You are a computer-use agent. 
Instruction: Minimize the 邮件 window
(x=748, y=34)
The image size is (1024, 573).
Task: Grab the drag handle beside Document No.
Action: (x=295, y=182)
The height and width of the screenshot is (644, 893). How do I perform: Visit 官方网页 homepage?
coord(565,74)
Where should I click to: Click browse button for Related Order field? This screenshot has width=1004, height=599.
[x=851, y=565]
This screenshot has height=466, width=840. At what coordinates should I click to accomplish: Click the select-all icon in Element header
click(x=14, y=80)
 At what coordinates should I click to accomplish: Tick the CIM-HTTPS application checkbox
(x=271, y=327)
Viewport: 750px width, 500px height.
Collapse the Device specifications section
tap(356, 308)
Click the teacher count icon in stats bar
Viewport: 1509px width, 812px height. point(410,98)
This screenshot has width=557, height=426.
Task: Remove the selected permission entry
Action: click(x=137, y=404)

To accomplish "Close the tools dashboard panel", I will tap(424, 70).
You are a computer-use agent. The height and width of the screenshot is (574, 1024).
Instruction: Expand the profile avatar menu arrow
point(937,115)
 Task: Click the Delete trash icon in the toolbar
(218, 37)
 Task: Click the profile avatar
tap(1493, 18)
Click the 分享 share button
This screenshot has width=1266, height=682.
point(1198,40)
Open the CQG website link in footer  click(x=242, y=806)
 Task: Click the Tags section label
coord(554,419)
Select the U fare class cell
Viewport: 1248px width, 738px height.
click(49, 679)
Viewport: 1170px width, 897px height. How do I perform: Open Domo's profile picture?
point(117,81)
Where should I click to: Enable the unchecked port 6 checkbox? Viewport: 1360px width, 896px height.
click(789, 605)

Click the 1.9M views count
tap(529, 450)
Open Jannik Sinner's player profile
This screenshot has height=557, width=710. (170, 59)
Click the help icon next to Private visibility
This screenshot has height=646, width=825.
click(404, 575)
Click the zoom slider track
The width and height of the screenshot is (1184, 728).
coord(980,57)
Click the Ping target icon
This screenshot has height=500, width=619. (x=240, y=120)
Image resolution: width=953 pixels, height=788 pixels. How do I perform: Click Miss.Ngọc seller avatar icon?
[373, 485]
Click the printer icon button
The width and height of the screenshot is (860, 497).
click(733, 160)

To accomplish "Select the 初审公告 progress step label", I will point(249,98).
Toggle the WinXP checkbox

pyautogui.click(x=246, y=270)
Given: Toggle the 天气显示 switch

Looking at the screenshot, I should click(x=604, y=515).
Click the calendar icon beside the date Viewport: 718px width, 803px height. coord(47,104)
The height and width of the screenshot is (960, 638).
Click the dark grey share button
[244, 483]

━━━━━━

| What this task involves |
What is needed is an exact copy of the line containing "Click the calendar" and each line after it, through the final line of the entries above.

| Completed task |
Click the calendar icon beside the date Viewport: 718px width, 803px height. coord(47,104)
The height and width of the screenshot is (960, 638).
Click the dark grey share button
[244, 483]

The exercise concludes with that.